Text and element pointing records
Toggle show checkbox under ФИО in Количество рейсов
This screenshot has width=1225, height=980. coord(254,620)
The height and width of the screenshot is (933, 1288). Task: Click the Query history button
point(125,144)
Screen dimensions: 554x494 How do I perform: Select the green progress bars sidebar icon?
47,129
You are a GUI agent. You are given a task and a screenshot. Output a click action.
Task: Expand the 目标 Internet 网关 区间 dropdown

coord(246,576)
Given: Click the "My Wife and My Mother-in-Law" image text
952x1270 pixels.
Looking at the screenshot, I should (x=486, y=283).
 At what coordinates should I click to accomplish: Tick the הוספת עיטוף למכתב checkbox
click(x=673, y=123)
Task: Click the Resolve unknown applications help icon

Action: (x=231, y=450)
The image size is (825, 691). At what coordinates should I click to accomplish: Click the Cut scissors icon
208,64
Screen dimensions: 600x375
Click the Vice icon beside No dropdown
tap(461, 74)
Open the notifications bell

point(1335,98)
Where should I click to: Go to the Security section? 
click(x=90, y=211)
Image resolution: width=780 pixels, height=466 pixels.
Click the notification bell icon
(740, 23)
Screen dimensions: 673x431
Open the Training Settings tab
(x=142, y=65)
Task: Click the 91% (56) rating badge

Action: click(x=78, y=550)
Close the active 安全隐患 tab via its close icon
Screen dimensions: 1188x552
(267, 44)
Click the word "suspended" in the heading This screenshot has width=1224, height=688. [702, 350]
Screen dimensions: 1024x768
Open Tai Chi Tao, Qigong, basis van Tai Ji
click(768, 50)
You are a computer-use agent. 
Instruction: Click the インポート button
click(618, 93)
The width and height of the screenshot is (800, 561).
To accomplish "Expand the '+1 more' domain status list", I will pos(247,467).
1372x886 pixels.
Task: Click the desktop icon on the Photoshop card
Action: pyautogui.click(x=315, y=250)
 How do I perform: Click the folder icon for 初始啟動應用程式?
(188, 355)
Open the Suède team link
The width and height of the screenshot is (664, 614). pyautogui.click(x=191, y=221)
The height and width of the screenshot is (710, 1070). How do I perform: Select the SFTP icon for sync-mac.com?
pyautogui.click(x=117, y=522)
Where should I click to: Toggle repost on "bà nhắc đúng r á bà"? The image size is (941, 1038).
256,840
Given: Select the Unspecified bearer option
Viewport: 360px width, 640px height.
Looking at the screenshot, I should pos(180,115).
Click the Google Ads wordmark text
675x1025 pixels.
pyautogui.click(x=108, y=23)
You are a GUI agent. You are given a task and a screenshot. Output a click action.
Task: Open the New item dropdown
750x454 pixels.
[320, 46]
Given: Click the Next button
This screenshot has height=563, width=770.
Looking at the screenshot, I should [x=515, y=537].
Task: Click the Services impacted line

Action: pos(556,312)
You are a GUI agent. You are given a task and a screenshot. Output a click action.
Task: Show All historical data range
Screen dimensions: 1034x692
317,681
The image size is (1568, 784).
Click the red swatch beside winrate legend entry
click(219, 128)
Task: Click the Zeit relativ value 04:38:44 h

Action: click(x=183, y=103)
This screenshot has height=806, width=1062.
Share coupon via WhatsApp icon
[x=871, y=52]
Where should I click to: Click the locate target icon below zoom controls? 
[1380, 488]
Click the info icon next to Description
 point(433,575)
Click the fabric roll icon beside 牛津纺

→ **What you should do**
Count the lines of the data above that contain the string "accomplish", treating uppercase and lowercase letters as distinct. Give only the number.

→ **Output for this exercise**
3